Changing stroke rehab and research worldwide now.Time is Brain! trillions and trillions of neurons that DIE each day because there are NO effective hyperacute therapies besides tPA(only 12% effective). I have 523 posts on hyperacute therapy, enough for researchers to spend decades proving them out. These are my personal ideas and blog on stroke rehabilitation and stroke research. Do not attempt any of these without checking with your medical provider. Unless you join me in agitating, when you need these therapies they won't be there.

What this blog is for:

My blog is not to help survivors recover, it is to have the 10 million yearly stroke survivors light fires underneath their doctors, stroke hospitals and stroke researchers to get stroke solved. 100% recovery. The stroke medical world is completely failing at that goal, they don't even have it as a goal. Shortly after getting out of the hospital and getting NO information on the process or protocols of stroke rehabilitation and recovery I started searching on the internet and found that no other survivor received useful information. This is an attempt to cover all stroke rehabilitation information that should be readily available to survivors so they can talk with informed knowledge to their medical staff. It lays out what needs to be done to get stroke survivors closer to 100% recovery. It's quite disgusting that this information is not available from every stroke association and doctors group.

Monday, February 6, 2023

Prophylactic antiseizure drugs for spontaneous intracerebral hemorrhage: An updated systematic review and meta-analysis

Well shit, we've known for years that seizures can occur post stroke. We need research that creates protocols that will prevent those seizures. This doesn't do that. So why the fuck was this research approved? I'd fire the mentors and senior researchers involved. Nothing here gave me any new information.

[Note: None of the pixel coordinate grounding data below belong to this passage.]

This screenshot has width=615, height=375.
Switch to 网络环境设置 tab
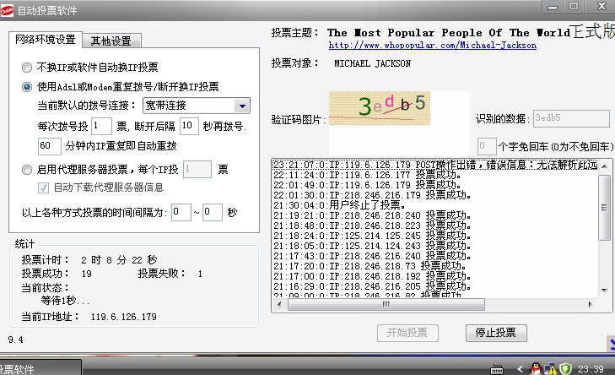(x=46, y=40)
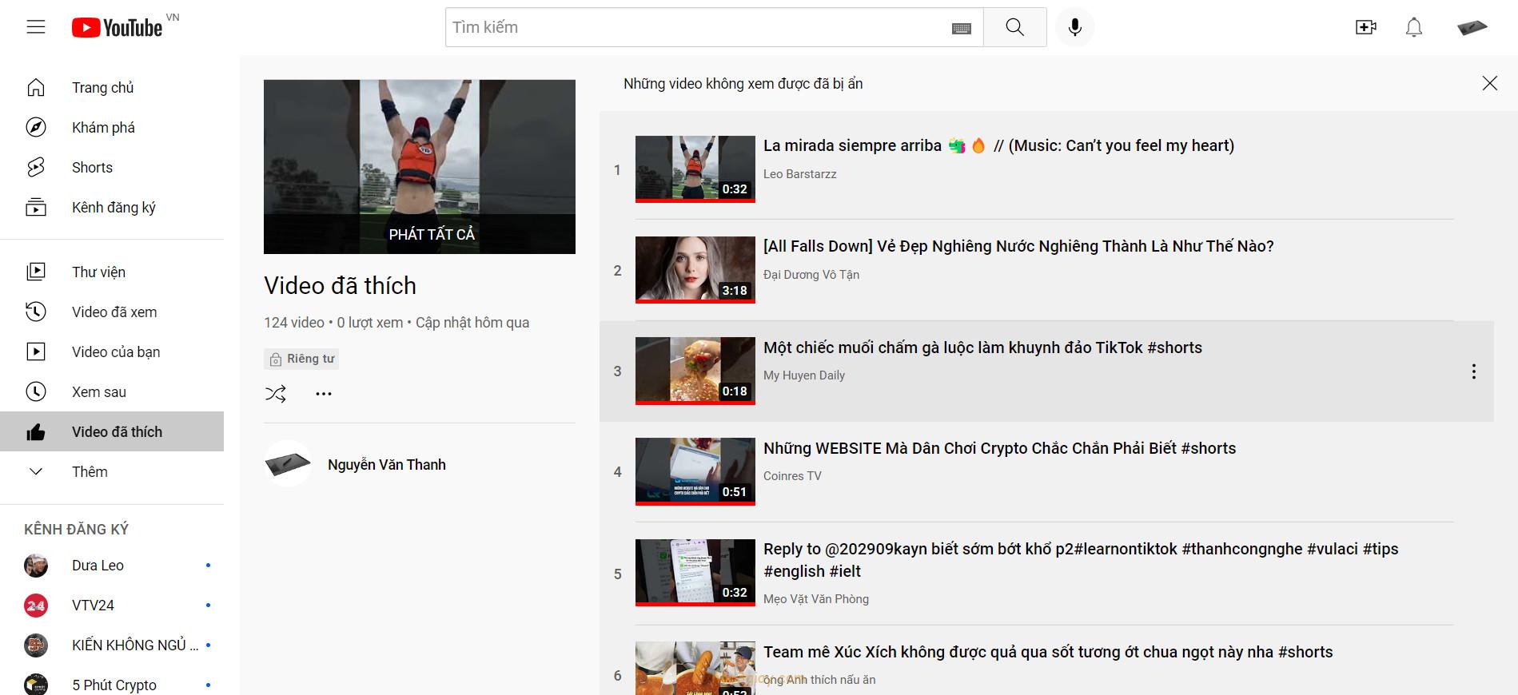Open Shorts from the sidebar
The width and height of the screenshot is (1518, 695).
pos(92,168)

Prophylactic antiseizure drugs for spontaneous intracerebral hemorrhage: An updated systematic review and meta-analysis

Abstract

Background:

There is concern that recommendations on prophylactic antiseizure drugs (PASDs) for patients with spontaneous intracerebral hemorrhage (sICH) are biased by studies using older drugs and no electrographic monitoring.

Aims:

We performed a systematic review and meta-analysis to determine whether PASDs in patients with sICH reduced seizure occurrence and improved functional outcomes. We included analyses of newer trials, newer antiseizure drugs, and effectiveness in patients with consistent electrographic monitoring.

Methods:

Medline, Embase, and Cochrane were searched from inception until 12 August 2022, to identify studies with patients with sICH treated with PASDs, regardless of study design. The studied outcomes were functional status and occurrence of seizures.

Results:

Fourteen studies were included, including 6742 patients. Risk of bias was low overall. There was no effect of PASD on seizure occurrence overall (odds ratio (OR) 0.73, 95% confidence interval (CI) 0.47–1.15), but they were associated with reduced occurrence in studies with electrographic monitoring (OR 0.36, 95% CI 0.18–0.70). There was no effect of PASDs on functional outcomes (OR 1.15; 95% CI 0.91–1.47) or mortality (OR 0.85, 95% CI 0.65–1.11).

Conclusion:

Prophylactic antiseizure medications after sICH reduce seizures in studies with electroencephalogram monitoring in high-risk patients. However, this benefit did not reflect in the improvement of functional outcomes, even in studies with newer, less toxic, antiseizure drugs.